[17] Dilema

Màu nền
Font chữ
Font size
Chiều cao dòng

Up lagi part terbaru dari Aurelia_nwh91. Happy reading yorobeun.

💖||💖

Sungguh sial nasib Winter. Dia tidak menyangka akan mendengar pertengkaran hebat itu di dalam ruang UKS. Jika dia ketahuan menguping, bisa tamat riwayatnya oleh Pelatih Shin.

Perasaannya terasa janggal, saat melihat Karina ternyata ikut mendengar pertengkaran tersebut. Rasa iba mulai menyelubungi perasaannya. Dia tidak pernah mengira, ternyata hidup seorang Karina itu berat. Penuh tekanan. Pantas saja gadis itu sampai pingsan di tempat latihan tadi.

Kepalanya kembali menjulur melewati tirai yang tertutup secara diam-diam. Takut, jika pelatih galak itu masih ada di sana.

Sepi.

Hanya ada Karina di atas pembaringan. Pelatihnya sudah tidak ada, pun dengan si dokter baru yang lumayan tampan itu.

Dia menyelinap keluar sambil berjinjit.
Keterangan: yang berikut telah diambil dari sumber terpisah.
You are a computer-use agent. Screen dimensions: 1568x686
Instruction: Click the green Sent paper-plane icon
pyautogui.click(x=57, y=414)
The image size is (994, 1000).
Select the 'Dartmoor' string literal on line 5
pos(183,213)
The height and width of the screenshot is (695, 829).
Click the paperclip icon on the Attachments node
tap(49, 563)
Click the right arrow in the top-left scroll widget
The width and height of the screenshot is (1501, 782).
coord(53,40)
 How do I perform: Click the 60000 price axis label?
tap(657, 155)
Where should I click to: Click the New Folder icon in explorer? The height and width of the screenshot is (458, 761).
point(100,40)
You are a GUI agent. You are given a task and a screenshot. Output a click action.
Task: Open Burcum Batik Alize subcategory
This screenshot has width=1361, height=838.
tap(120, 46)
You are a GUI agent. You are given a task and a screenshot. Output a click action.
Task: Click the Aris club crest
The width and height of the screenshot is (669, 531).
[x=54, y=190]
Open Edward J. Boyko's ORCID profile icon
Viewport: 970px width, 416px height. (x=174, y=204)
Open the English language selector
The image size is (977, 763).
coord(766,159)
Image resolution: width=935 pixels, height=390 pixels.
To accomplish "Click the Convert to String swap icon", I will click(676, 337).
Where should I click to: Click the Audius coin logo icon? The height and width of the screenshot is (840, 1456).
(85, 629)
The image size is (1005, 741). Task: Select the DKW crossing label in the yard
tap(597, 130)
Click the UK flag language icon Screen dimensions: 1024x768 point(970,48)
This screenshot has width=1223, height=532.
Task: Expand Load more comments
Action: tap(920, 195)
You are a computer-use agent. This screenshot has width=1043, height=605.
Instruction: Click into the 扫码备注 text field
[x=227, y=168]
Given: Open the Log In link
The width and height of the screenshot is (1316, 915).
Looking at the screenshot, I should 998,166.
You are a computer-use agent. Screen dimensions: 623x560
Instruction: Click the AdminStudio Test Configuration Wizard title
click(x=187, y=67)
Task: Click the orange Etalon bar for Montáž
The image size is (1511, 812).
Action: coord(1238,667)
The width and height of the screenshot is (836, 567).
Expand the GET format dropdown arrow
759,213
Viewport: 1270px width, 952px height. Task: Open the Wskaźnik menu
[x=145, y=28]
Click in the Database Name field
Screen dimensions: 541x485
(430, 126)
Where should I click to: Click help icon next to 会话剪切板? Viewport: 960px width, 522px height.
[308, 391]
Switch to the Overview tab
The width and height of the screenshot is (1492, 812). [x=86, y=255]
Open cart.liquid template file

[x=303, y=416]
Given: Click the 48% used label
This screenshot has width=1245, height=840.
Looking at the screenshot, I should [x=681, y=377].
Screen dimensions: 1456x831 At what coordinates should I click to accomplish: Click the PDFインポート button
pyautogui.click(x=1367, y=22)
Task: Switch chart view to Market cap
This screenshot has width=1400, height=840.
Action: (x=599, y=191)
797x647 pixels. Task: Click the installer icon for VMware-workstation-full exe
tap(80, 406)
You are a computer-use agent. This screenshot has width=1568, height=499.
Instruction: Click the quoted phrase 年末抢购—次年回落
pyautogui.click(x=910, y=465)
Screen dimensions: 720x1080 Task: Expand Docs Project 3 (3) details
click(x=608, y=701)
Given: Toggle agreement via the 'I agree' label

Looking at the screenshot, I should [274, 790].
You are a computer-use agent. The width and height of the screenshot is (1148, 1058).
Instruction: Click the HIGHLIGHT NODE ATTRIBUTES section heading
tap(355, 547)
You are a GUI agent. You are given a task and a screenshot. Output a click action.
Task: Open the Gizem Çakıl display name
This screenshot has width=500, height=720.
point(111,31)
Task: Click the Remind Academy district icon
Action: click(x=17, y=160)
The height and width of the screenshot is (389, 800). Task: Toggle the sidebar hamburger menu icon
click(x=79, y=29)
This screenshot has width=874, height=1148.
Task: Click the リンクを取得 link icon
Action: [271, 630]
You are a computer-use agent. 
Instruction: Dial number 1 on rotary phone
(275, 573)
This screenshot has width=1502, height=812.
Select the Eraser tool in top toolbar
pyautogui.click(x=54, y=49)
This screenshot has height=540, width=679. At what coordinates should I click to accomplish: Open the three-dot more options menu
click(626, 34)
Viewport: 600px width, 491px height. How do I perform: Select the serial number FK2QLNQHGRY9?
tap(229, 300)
Takut membangunkan Karina yang sedang beristirahat. Salep di kakinya yang melepuh pun belum cukup kering, tetapi Winter tak mau ambil pusing. Dia harus kabur detik ini juga.

"Eommo!" pekik Winter keras, saat dia membuka pintu dan menemukan Jake, kekasihnya, sudah berdiri mematung di depan pintu. Jake hendak mengetuk, tapi Winter sudah terlebih dulu membuka pintu.

"Ya, mwohaneungoya?!" Winter berusaha untuk berbicara sepelan mungkin. Menutup kembali pintu UKS rapat.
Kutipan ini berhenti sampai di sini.